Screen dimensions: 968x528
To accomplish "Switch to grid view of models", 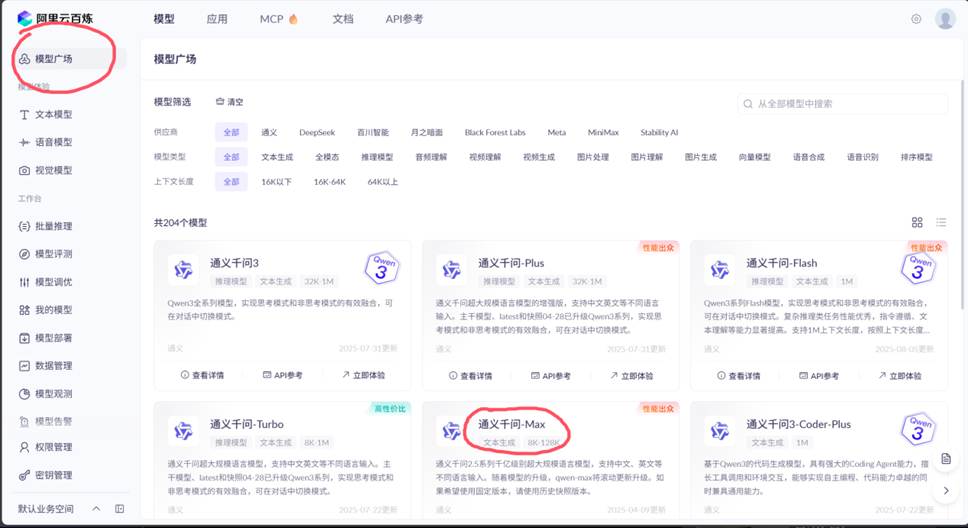I will tap(918, 222).
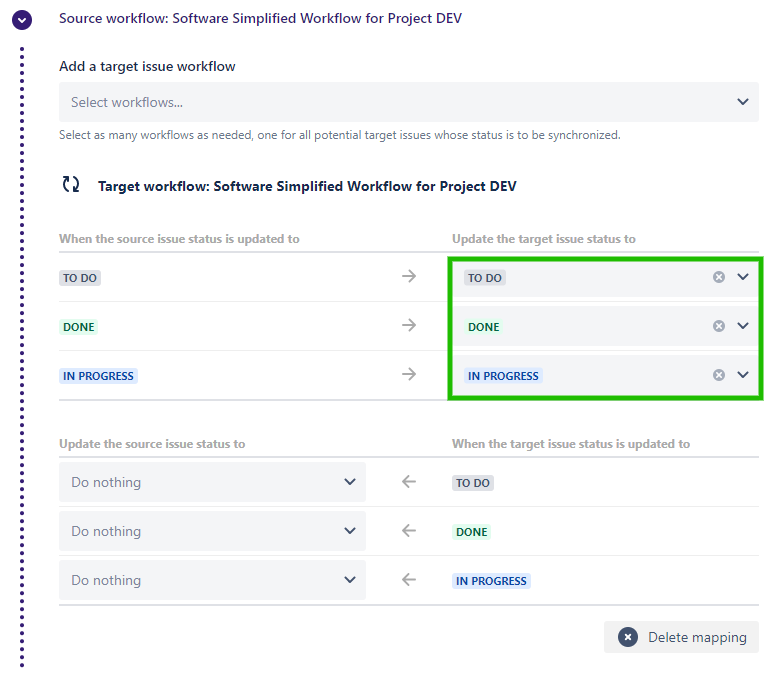The width and height of the screenshot is (774, 682).
Task: Expand the TO DO target status chevron
Action: pos(743,277)
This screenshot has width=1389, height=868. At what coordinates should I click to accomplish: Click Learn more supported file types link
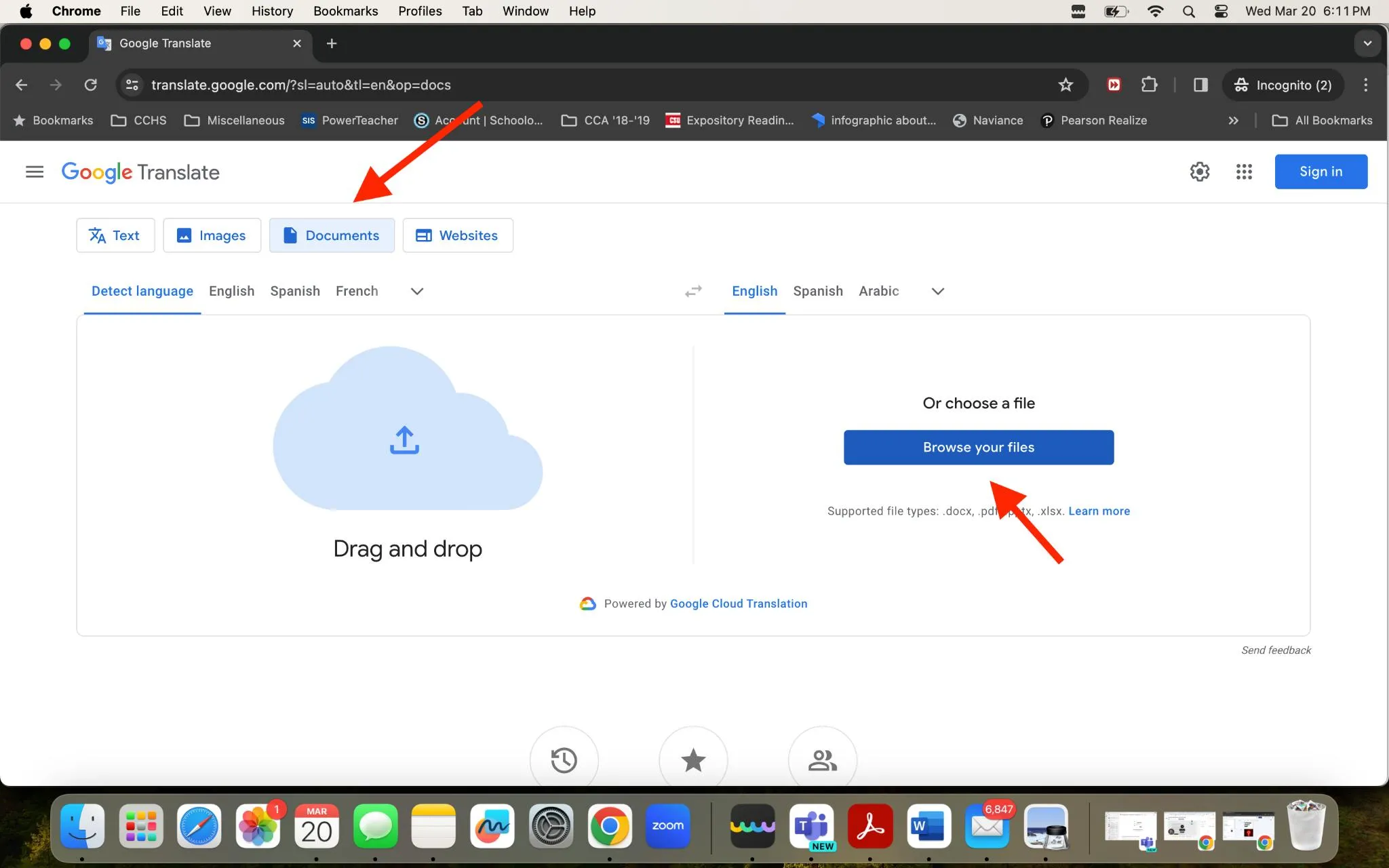click(x=1098, y=510)
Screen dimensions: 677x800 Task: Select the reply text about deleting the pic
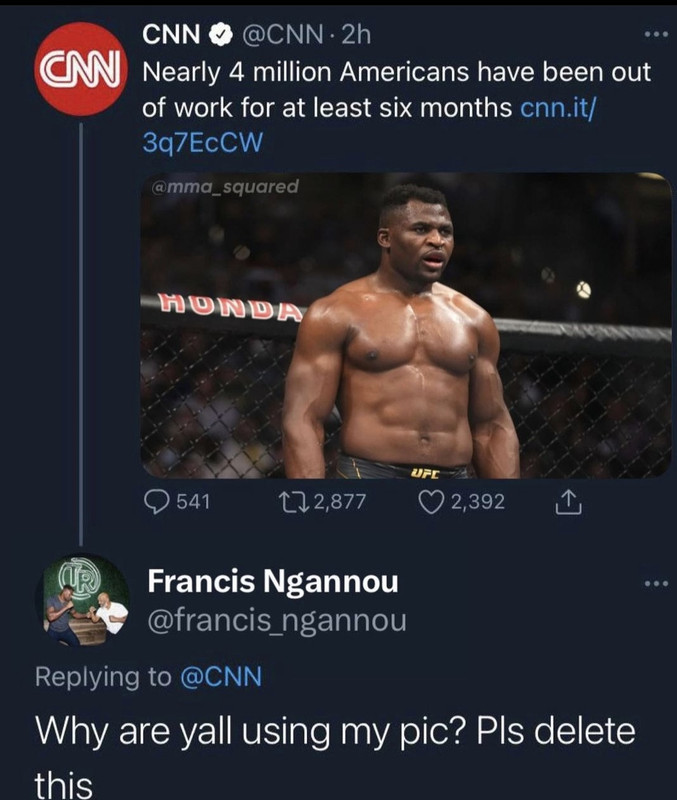tap(335, 730)
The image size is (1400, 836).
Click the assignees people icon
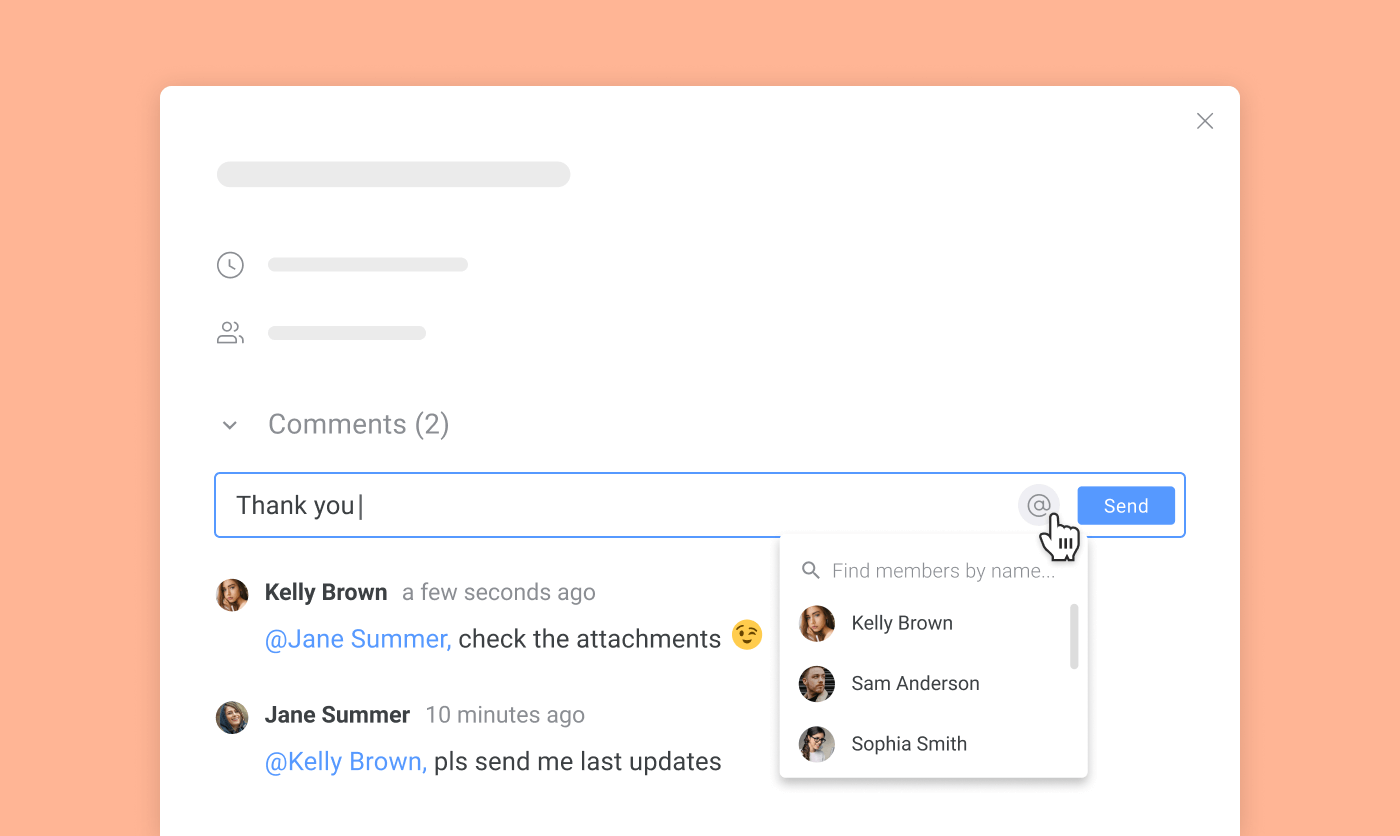tap(230, 332)
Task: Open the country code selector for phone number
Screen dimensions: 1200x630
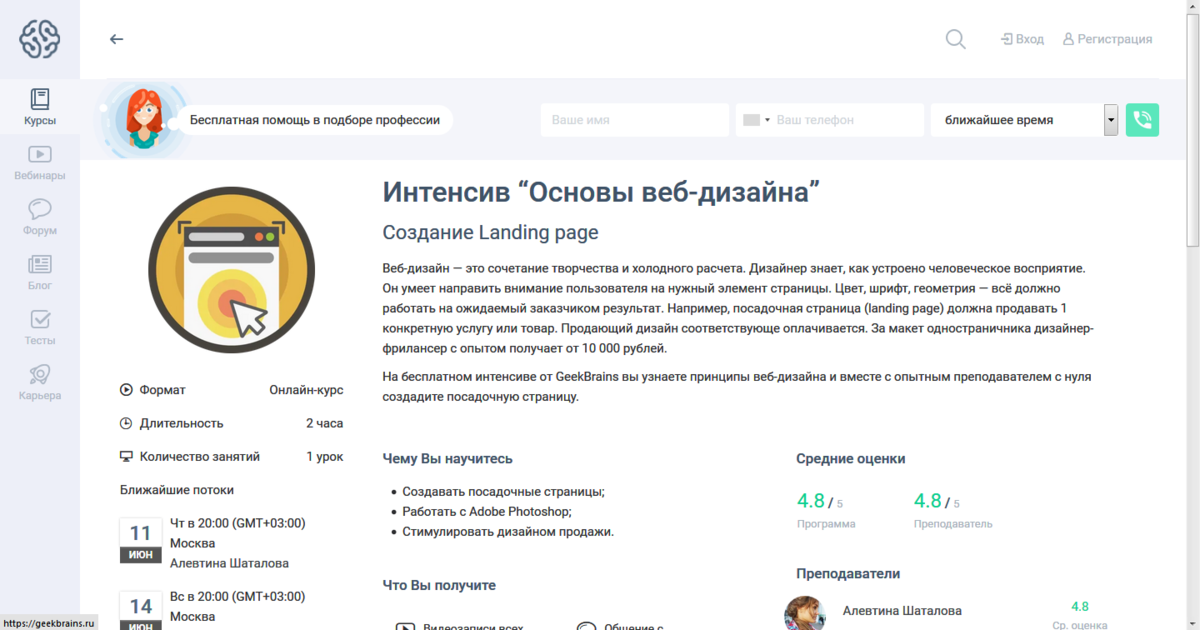Action: [x=755, y=119]
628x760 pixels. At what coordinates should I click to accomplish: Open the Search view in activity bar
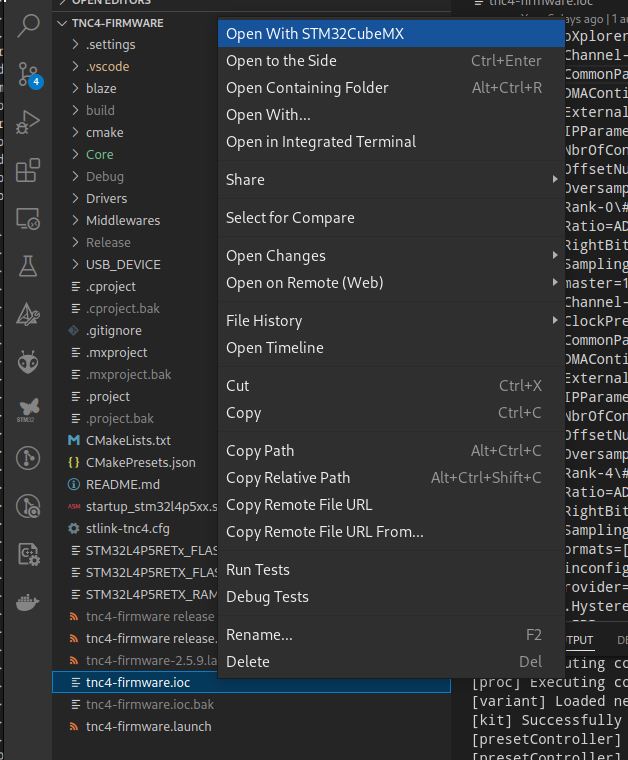[x=28, y=25]
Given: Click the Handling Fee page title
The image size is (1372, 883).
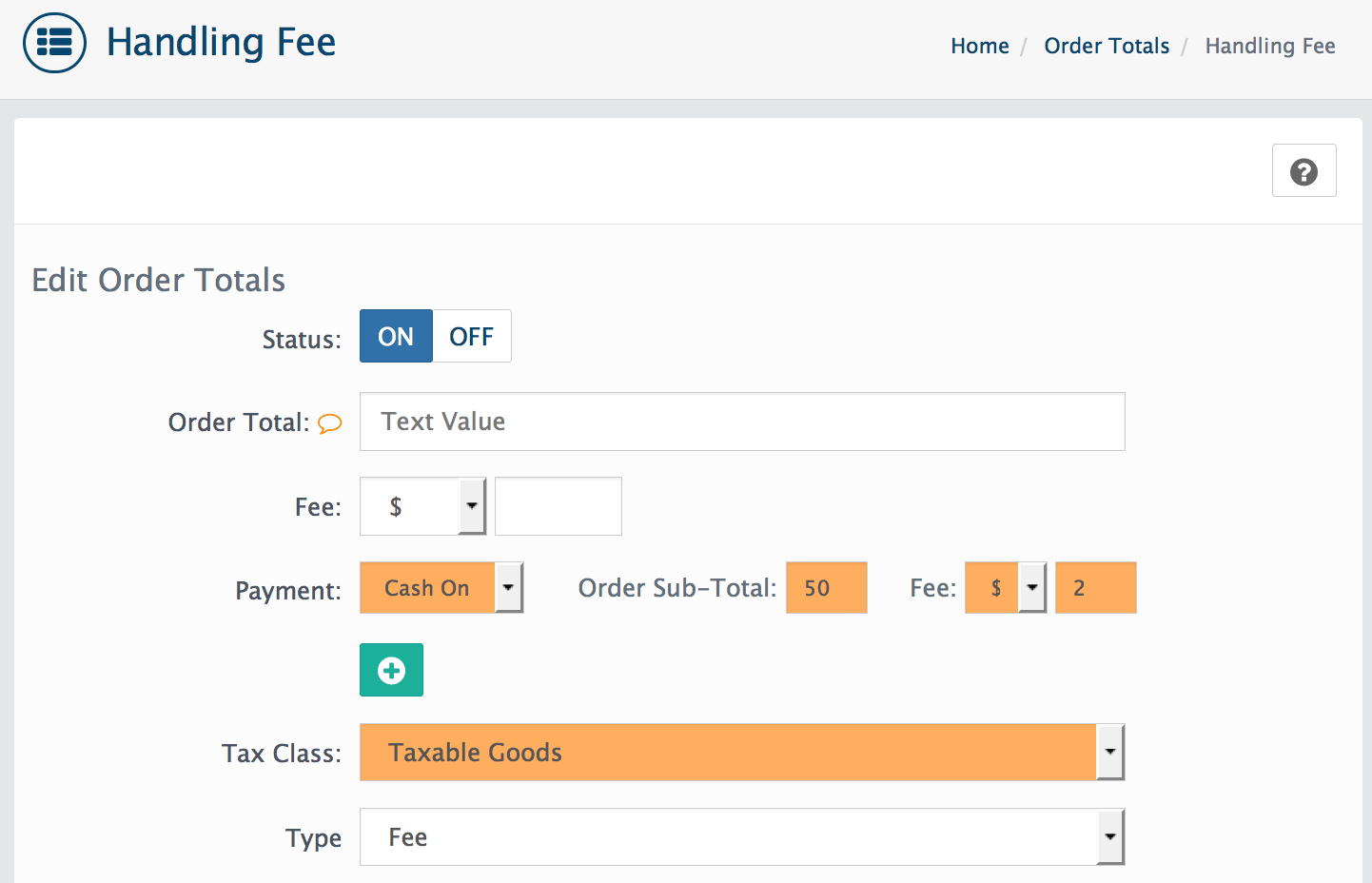Looking at the screenshot, I should (221, 43).
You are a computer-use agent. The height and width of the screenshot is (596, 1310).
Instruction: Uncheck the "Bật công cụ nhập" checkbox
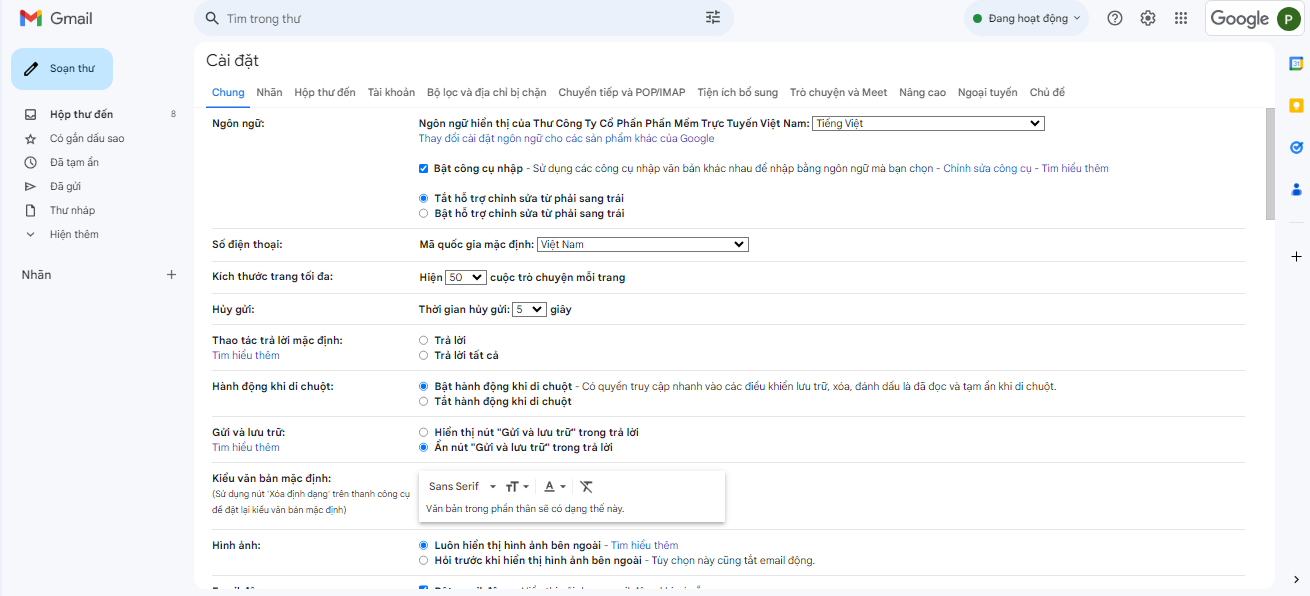point(424,169)
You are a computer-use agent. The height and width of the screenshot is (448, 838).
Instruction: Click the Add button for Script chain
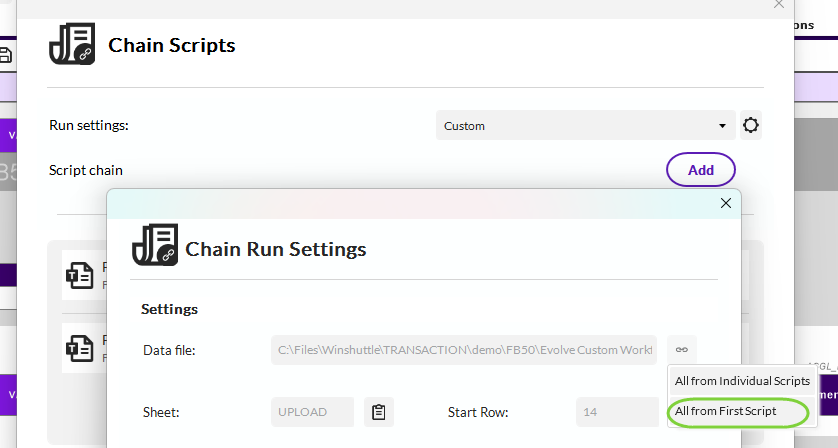[701, 170]
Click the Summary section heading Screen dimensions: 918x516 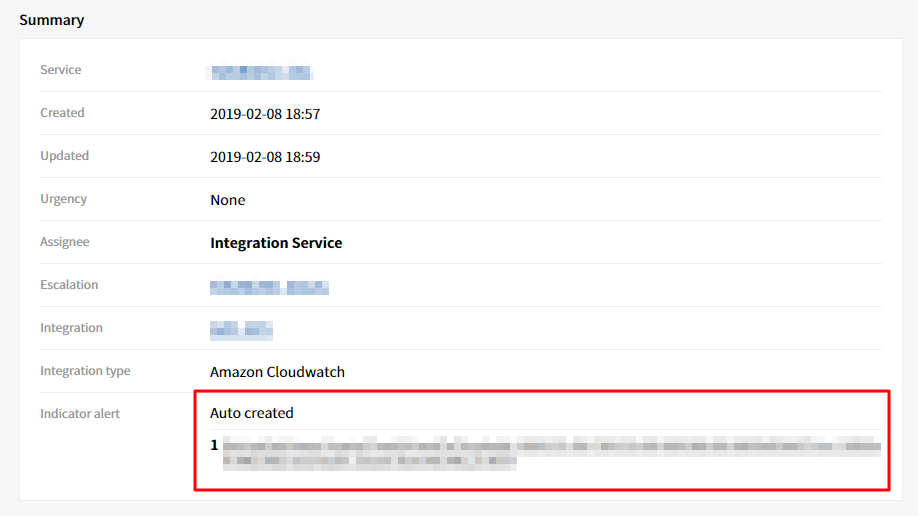tap(52, 20)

────

Task statement:
For each line above that includes "computer", make a copy.

Problem solution:
You are a computer-use agent. The height and width of the screenshot is (596, 1310).
You are a computer-use agent. The height and width of the screenshot is (448, 838).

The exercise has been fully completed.